CSL362 more effectively inhibits TLR7- and TLR9-stimulated IFN production and IFN-upregulated gene expression compared with type I IFN blockade. (A) IFN-α production in response to TLR9 (CpG C) or TLR7 (imiquimod) stimulation of healthy donor peripheral blood mononuclear cells (PBMCs) (n = 2) and (B) expression of 11 IFN-inducible genes (IFI44L, IFIT1, IFIT3, IRF7, ISG15, MX1, MX2, OAS1, OAS2, SERPING1, and XAF1) in response to TLR1–9 stimulation in healthy donors (n = 4), following pretreatment with CSL362, isotype control, or 2 anti-IFN-α mAbs. IFN-inducible gene expression determined by qPCR, IFN-α production determined by ELISA. Data are expressed as mean ± SEM, P < 0.05 (Mann Whitney test). (C) Expression of type I (IFNA, IFNB1, IFNW, IFNE) and type III (IFNL1, IFNL2, IFNL3) IFN subtypes in response to TLR9 or TLR7 stimulation in healthy donors (n = 6), as assessed by RNA sequencing of isolated pDCs. Type II IFN (IFNG) was not differentially expressed. (D) TLR7- and TLR9-stimulated IFN-λ (TLR9 — n = 3 healthy, n = 2 SLE; TLR7 — n = 3 healthy and n = 3 SLE) and IFN-γ (n = 9 healthy, n = 6 SLE) production, following pretreatment with CSL362 or isotype control. IFN-λ and IFN-γ production determined by ELISA. Data are expressed as mean ± SEM, *P < 0.05 (Mann Whitney test).
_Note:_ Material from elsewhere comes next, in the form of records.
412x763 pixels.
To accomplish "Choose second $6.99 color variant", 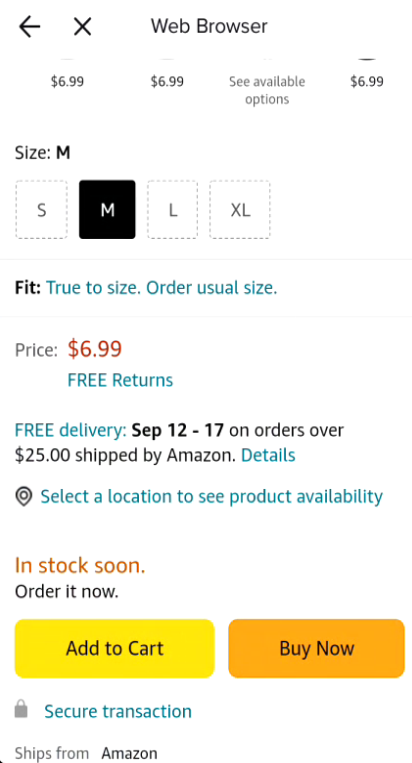I will (x=167, y=81).
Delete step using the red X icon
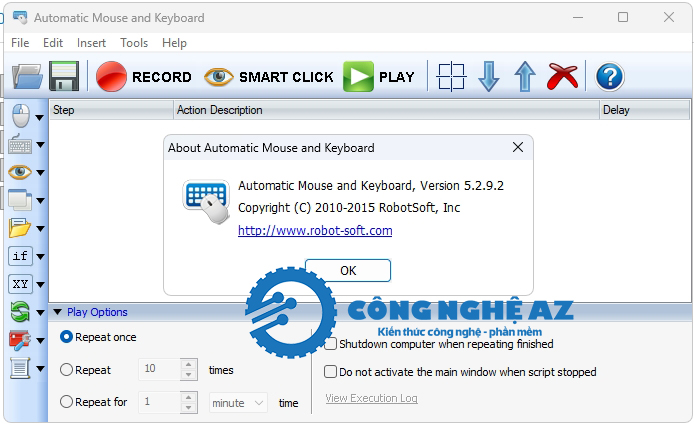 (563, 77)
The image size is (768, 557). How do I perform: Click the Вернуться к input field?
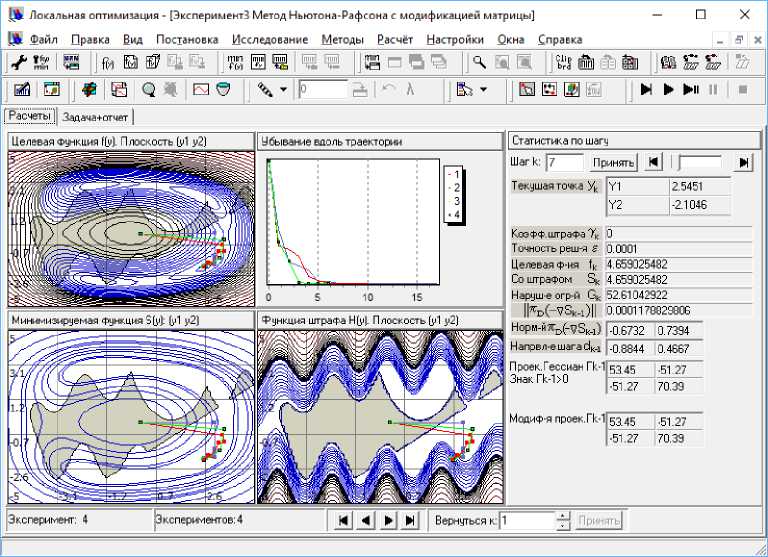[526, 521]
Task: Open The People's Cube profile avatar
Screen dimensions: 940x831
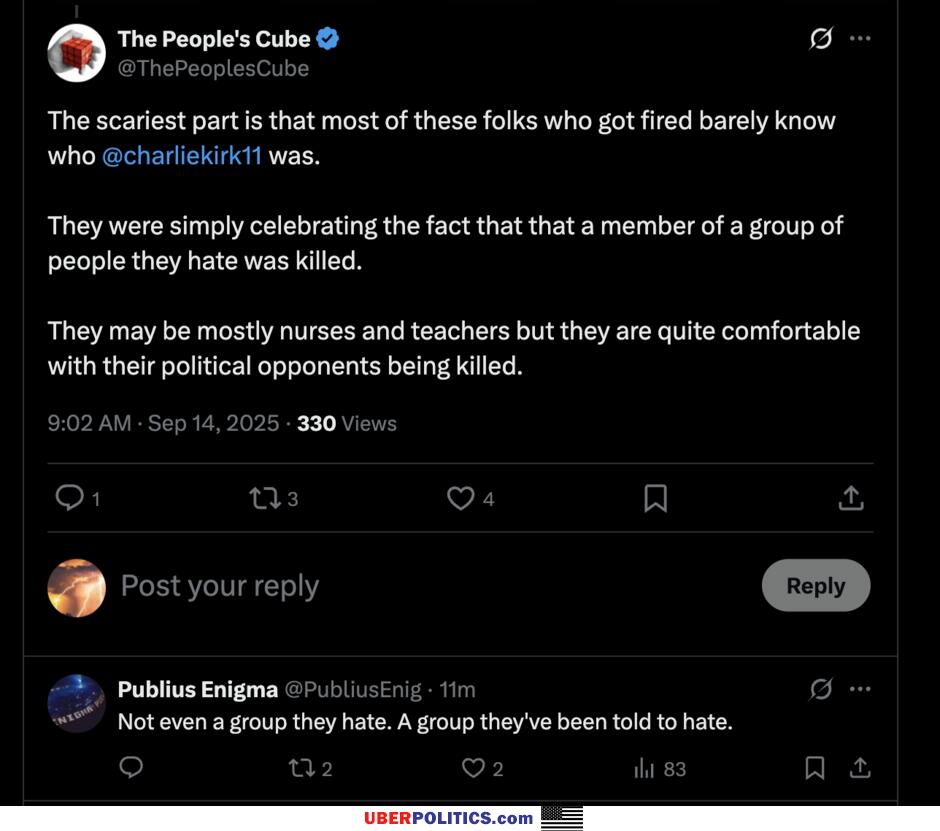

CSL362 inhibits TLR7- and TLR9-induced plasmablast expansion and proliferation by depletion of pDCs. Virally activated pDCs promote CD40L-stimulated plasmablast differentiation through IFN-α and IL-6 (34). We found that TLR7 and TLR9 stimulation were both able to expand the same plasmablast population (CD19+, CD27++, CD20–, CD38++), reaching maximal expansion at day 6 (Supplemental Figure 4). Pretreatment with CSL362, but not isotype control, inhibited this expansion in both healthy and SLE donors (Figure 5, A–C), although inhibition in SLE donors was less robust than in the healthy controls. TLR9 stimulation induced a greater plasmablast expansion than TLR7 and a higher concentration of CSL362 was required to suppress this TLR9-stimulated response (Figure 5D). Using CFSE staining, we showed that cellular proliferation in response to TLR7 and TLR9 agonists was inhibited by CSL362 in both memory B cells and plasmablasts (Figure 5E). This suggests that either pDCs or basophils provide a proliferative stimulus to B cells when activated by TLR7 or TLR9 agonists. Interestingly, the induction of naive B cell proliferation by TLR9 stimulation was not inhibited by CSL362, suggesting that TLR9-induced proliferation of naive B cells is a direct effect.
CSL362 inhibits TLR7- and TLR9-stimulated plasmablast expansion and proliferation. Representative flow cytometric analysis from (A) healthy and (B) SLE donors of viable plasmablasts (Sytox Blue—, CD19+, CD27++, CD20–, CD38++) after stimulation with TLR9 (CpG C) or TLR7 (imiquimod) agonists, following CSL362 or isotype control pretreatment. (C) Viable plasmablasts, as expressed as fold change compared with no treatment, following CSL362 or isotype control pretreatment in the presence of TLR7 or TLR9 stimulation for SLE (n = 9) and healthy (n = 10) donors. (D) Representative data from a healthy donor showing the percentage of viable plasmablasts, as determined by flow cytometry, after stimulation with CpG or imiquimod, following pretreatment with CSL362 or isotype control at varying doses (n = 2). (E) Representative flow cytometric analysis of the proliferation of naive and memory B cells and plasmablasts, as assessed by CFSE labeling, in the presence CpG or imiquimod, following CSL362 or isotype control pretreatment (n = 2). Percentages of proliferating (CFSE-negative) cells are shown for each condition. Data in C and D are expressed as mean ± SEM, *P < 0.05 (Mann Whitney test).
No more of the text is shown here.